Whether the evidence here was sufficient to establish this connection is a close call because the charged crime and Turner’s gift or sale of firearms to others occurred during the same approximate time frame. Therefore, it is easy to speculate that the drugs and firearms might have been connected. However, speculation is different from a reasonable legal inference based on specific evidence, which is what is required to support a sentencing enhancement.1 See United States v. Newman, 614 F.3d 1232, 1238 (11th Cir.2010) *845(“A district court’s factual findings used to support a sentencing enhancement must be based on reliable and specific evidence and cannot be based on speculation.”); United States v. Cataldo, 171 F.3d 1316, 1321 (11th Cir.1999) (“[Cjourts must not speculate concerning the existence of a fact which would permit a more severe sentence under the guidelines.” (internal quotation omitted)).

Here there is no evidence whatsoever either that Turner’s co-conspirators possessed firearms during any acts that were part of the charged drug conspiracy, or that they possessed firearms to be used in furtherance of the conspiracy, or that Turner could have reasonably foreseen that his co-conspirators would possess firearms in furtherance of the conspiracy. To reach the district court’s conclusion that there existed a nexus between the co-conspirators’ possession of firearms and the charged drug conspiracy requires stacking numerous inferences upon each other. Doing so, however, makes the link between the facts and conclusion so tenuous that it falls on the side of speculation, not reasonable inference.

The total basis for the district court’s conclusion that a connection was proven consisted of: (1) co-conspirator Jonathan Stephens’s possession of a firearm, which he said he obtained from Turner, during a separate and unrelated arrest; (2) co-conspirator Custodio Guerra’s possession of a firearm, which he said he obtained from Turner, in a meeting with an undercover agent; and (3) Guerra’s statement to the agent that he generally carried a gun during drug transactions.
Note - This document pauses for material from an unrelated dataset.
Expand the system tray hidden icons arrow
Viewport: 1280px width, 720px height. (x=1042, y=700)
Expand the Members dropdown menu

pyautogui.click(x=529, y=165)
However, with reference to Stephens, the record does not indicate the circumstances of his arrest or even that it was drug-related. In fact, there is no evidence at all that Stephens possessed the firearm during any drug transaction or that the possession was in any other way related to drugs. Although the government presented evidence that Stephens was engaged in drug transactions around the same general time that he possessed the firearm, “the mere fact that a drug offender possesses a firearm does not necessarily give rise to the firearms enhancement. The government must show some nexus beyond mere possession between the firearms and the drug crime.” Stallings, 463 F.3d at 1221. It has failed to do so here. To infer from this record that Stephens possessed firearms in furtherance of the charged drug conspiracy is to speculate that a drug offender who possesses a gun during a separate offense — and not necessarily a drug offense — will always possess a gun in every other offense in which he is involved.
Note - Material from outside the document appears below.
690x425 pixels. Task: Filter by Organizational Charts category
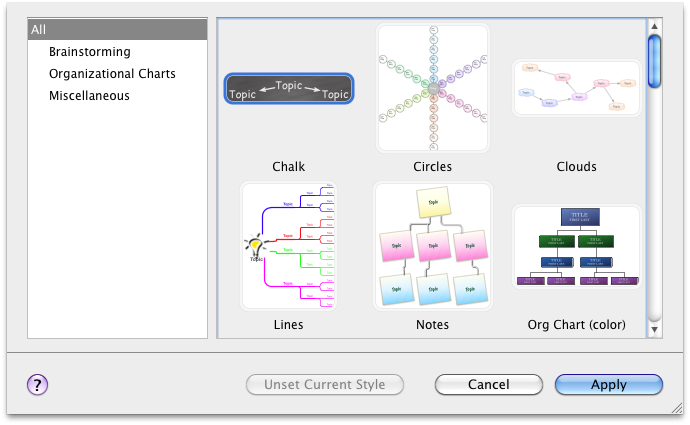click(x=112, y=74)
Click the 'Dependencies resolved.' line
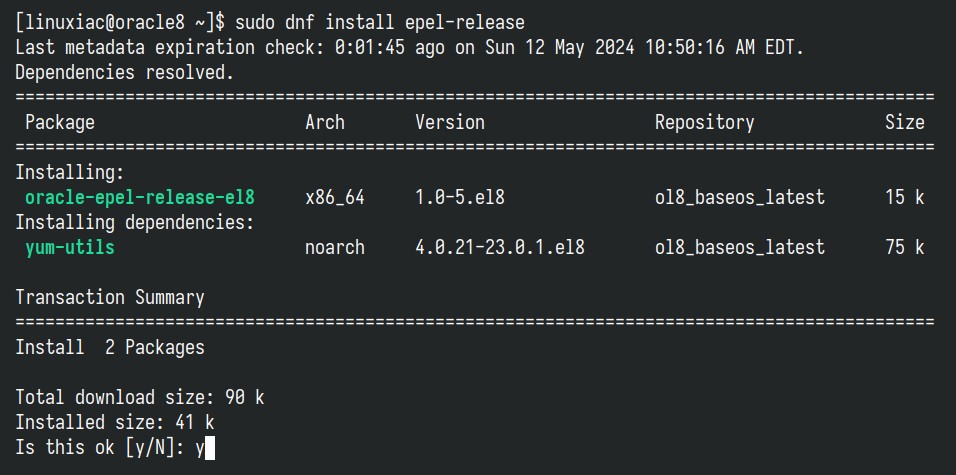The image size is (956, 475). coord(124,73)
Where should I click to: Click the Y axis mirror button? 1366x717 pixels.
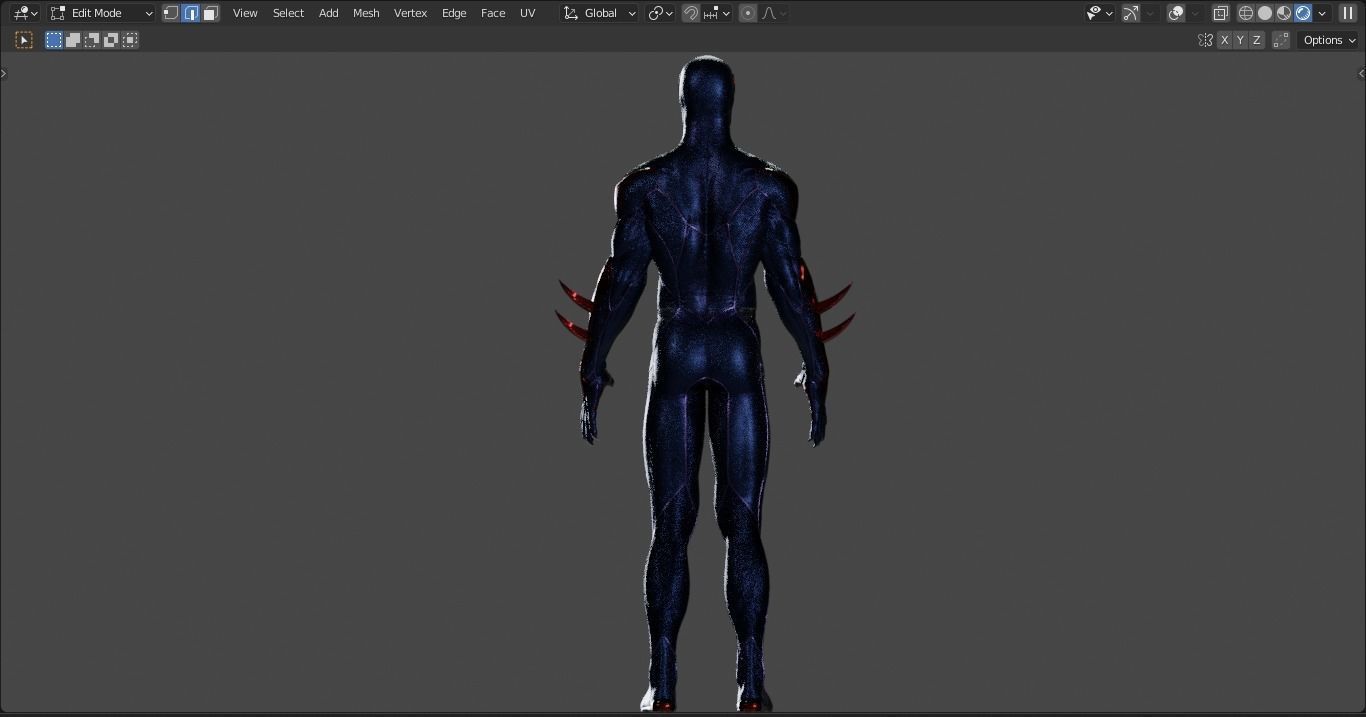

The evidence is also insufficient to establish that Guerra possessed a firearm to be used in furtherance of the conspiracy charged. First, only two guns were mentioned during the conversation between Guerra and Agent Whittle. The first was a .45 handgun, which Guerra said he could potentially obtain from Turner to sell to Whittle. However, there was no evidence that Guerra ever actually possessed that handgun. Whittle admitted during the sentencing hearing that the sale of the .45 handgun never occurred and that he did not know whether the handgun actually existed. The only other gun involved was the Mauser rifle that Guerra did sell to Whittle. However, while Whittle purchased drugs from Guerra on other occasions, there is no evidence that Whittle’s purchase of the rifle occurred in conjunction with the charged drug conspiracy.
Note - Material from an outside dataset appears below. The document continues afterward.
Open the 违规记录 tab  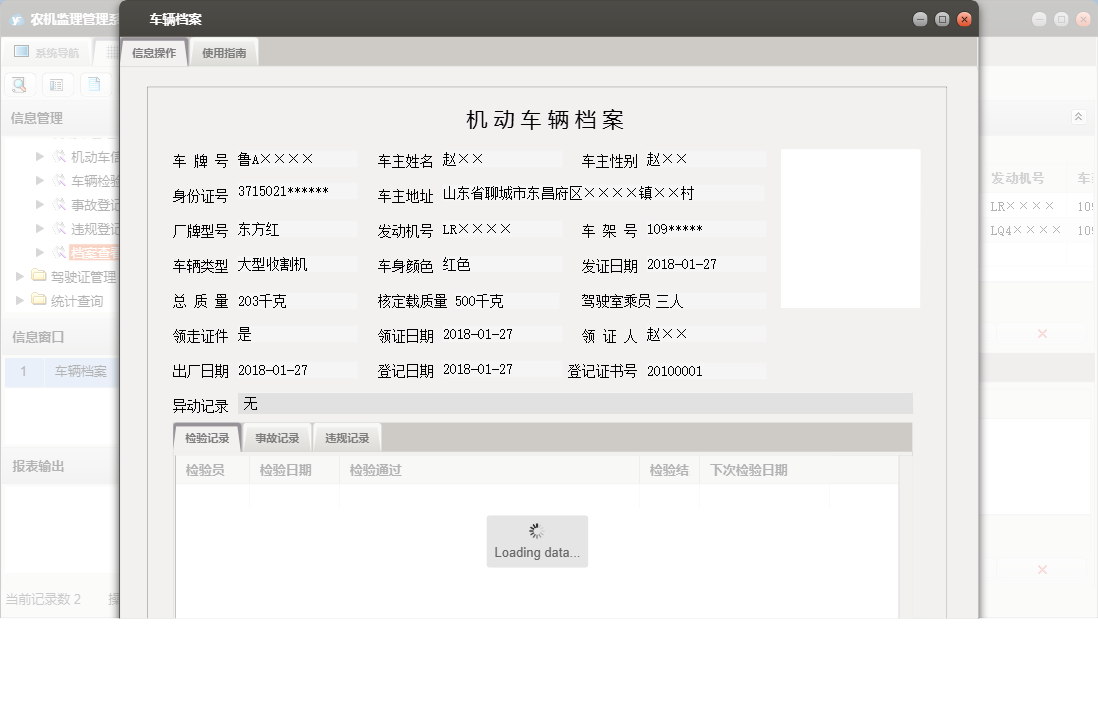click(347, 437)
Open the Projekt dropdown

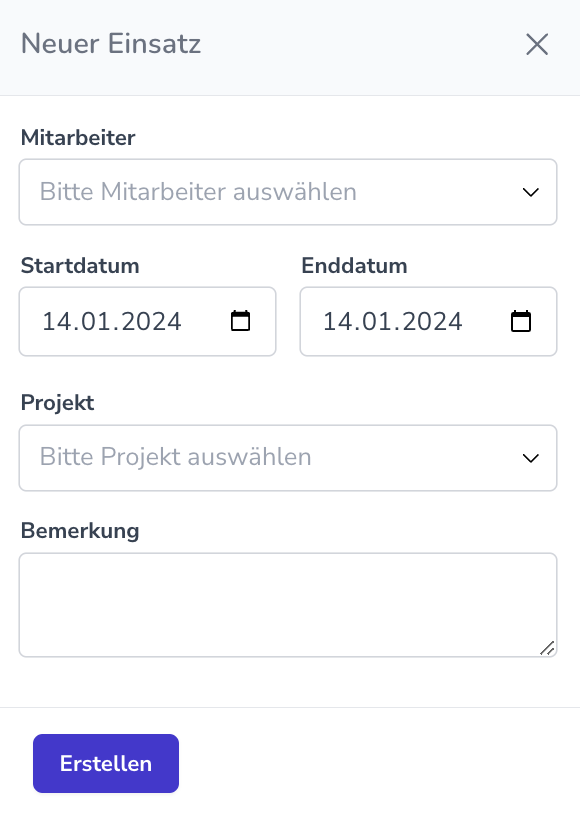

Second, even though Guerra advised Whittle that he is generally armed during *846drug transactions, Whittle admitted that he did not know whether Guerra was armed and that Guerra denied carrying a firearm during their conversation. The government presented no other evidence that Guerra was ever armed during a drug transaction, let alone that he used the specific firearm at issue for protection during the charged drug conspiracy. On the contrary, the only evidence regarding the rifle that Turner gave to Guerra indicates that Guerra possessed the rifle in order to sell it independently of the relevant drug conspiracy. In light of this lack of evidence, I believe it is speculation, not reasonable inference, to conclude that Guerra possessed firearms, including the one he received from Turner, in furtherance of the drug conspiracy charged.2

In short, while the evidence is certainly sufficient to support a reasonable inference that Turner gave firearms to known drug dealers, it does not support the requisite inference that these individuals possessed the firearms obtained from Turner in furtherance of the specific drug conspiracy charged. A sentence of approximately 37 additional months of imprisonment3 should not be based on the presumption that whenever a defendant is contemporaneously involved in both drug and firearms transactions the two will always necessarily be connected. It is beyond question that one can be involved in unrelated crimes at the same time.

There is no evidence on this record connecting the firearms to the drug transactions apart from the temporal proximity between the drug and firearm sales. To jump from this temporal proximity to the conclusion that Turner’s co-conspirators possessed firearms in furtherance of the charged conspiracy and that Turner could have reasonably foreseen their possession requires too great of an inferential leap. Accordingly, even in light of the deferential standard of review awarded to the district court’s findings of fact, I believe the district court clearly erred in applying the § 2Dl.l(b)(l) sentencing enhancement based on co-conspirator possession.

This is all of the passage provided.